Where a line holds the word "filter", copy it from the records.

* [Extracted material]
# # # # #
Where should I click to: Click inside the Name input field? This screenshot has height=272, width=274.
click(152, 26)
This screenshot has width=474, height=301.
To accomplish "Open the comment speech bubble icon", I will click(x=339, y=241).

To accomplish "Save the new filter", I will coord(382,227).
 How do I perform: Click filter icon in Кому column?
# # # # #
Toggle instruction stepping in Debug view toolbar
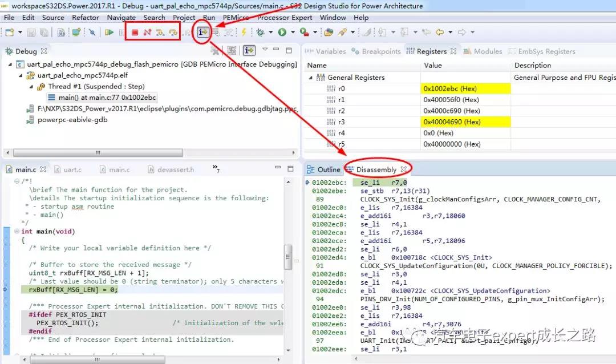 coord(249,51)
# # # # #
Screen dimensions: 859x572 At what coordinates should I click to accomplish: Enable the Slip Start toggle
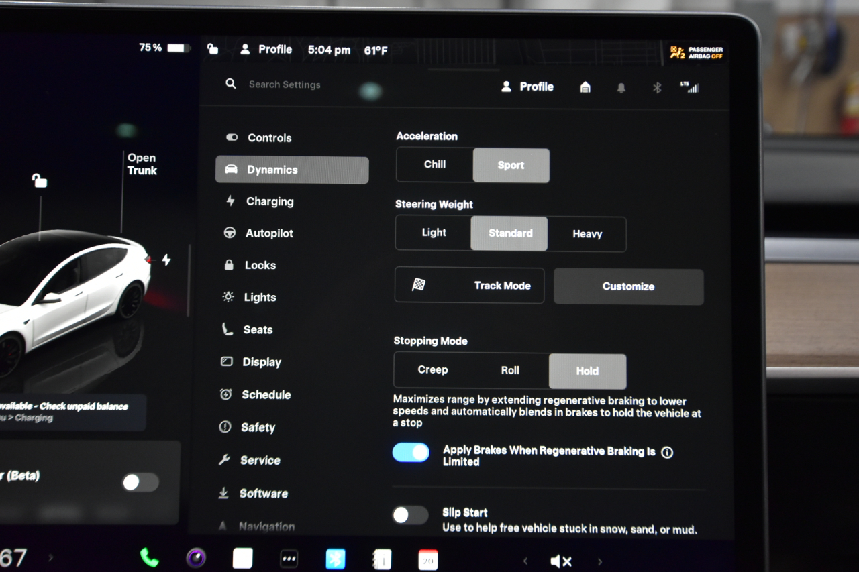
# # # # #
* [Written response]
To accomplish "Save the new filter", I will coord(382,227).
 How do I perform: Click filter icon in Кому column?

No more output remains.